*** DATA IN THIS EXERCISE Section Begins ***

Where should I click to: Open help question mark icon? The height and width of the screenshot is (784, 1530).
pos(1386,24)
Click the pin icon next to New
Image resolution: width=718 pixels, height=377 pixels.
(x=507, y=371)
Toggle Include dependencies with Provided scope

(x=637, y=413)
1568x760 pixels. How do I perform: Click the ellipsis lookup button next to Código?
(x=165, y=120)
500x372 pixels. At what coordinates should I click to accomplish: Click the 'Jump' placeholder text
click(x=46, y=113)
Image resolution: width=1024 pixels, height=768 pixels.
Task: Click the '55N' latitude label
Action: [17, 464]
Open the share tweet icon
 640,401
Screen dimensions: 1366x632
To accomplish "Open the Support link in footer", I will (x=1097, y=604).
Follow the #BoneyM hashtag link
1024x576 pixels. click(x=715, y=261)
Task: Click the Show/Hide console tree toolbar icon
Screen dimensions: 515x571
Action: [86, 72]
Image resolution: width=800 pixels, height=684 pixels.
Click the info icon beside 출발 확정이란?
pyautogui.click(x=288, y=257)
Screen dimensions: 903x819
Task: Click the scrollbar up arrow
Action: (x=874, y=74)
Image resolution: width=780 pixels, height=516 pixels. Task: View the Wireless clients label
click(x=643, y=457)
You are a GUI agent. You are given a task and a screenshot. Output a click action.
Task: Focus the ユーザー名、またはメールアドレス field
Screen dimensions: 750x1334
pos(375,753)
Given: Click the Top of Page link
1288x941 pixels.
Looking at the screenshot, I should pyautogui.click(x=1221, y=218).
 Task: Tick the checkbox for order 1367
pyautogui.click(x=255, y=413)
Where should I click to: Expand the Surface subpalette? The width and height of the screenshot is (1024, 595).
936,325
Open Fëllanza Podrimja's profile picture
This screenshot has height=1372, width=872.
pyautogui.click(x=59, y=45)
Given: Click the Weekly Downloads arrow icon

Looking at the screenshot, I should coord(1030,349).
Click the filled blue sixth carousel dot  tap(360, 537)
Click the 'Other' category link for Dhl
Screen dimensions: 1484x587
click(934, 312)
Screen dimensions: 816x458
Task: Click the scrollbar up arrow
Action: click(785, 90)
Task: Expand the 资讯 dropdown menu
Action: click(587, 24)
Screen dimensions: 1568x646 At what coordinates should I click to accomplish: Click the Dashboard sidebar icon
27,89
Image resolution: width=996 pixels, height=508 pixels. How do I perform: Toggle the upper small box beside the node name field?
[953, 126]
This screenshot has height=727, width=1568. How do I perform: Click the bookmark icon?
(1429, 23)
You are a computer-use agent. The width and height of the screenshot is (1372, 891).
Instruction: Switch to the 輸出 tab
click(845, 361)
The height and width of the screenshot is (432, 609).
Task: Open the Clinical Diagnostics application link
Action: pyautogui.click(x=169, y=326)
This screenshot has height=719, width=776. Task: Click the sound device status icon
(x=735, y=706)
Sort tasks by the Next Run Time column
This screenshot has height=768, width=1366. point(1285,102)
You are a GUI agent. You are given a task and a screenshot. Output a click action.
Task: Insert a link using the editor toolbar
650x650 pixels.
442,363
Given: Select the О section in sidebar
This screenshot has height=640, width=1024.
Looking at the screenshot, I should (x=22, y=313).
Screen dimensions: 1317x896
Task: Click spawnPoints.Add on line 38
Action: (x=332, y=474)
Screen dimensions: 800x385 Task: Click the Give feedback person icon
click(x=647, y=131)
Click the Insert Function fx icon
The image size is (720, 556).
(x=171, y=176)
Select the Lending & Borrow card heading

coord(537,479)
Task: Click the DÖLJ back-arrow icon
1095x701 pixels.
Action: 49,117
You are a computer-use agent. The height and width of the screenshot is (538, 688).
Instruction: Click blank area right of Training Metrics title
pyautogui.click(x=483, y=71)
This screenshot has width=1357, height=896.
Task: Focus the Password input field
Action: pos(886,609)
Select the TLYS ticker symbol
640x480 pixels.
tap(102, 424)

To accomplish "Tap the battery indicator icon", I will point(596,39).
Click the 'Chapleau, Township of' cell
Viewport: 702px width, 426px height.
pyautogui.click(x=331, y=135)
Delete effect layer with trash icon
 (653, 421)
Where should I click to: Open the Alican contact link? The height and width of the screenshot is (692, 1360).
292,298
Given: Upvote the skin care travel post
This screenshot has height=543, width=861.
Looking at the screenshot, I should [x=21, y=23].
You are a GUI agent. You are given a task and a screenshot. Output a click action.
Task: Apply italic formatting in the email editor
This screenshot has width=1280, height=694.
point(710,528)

*** DATA IN THIS EXERCISE Section Ends ***

_YOUR ASSIGNMENT_
Check the listing for the word "computer". Show each line that has it.

_RESULT OF THE EXERCISE_
You are a computer-use agent. The width and height of the screenshot is (1372, 891).
You are a computer-use agent. The height and width of the screenshot is (538, 688).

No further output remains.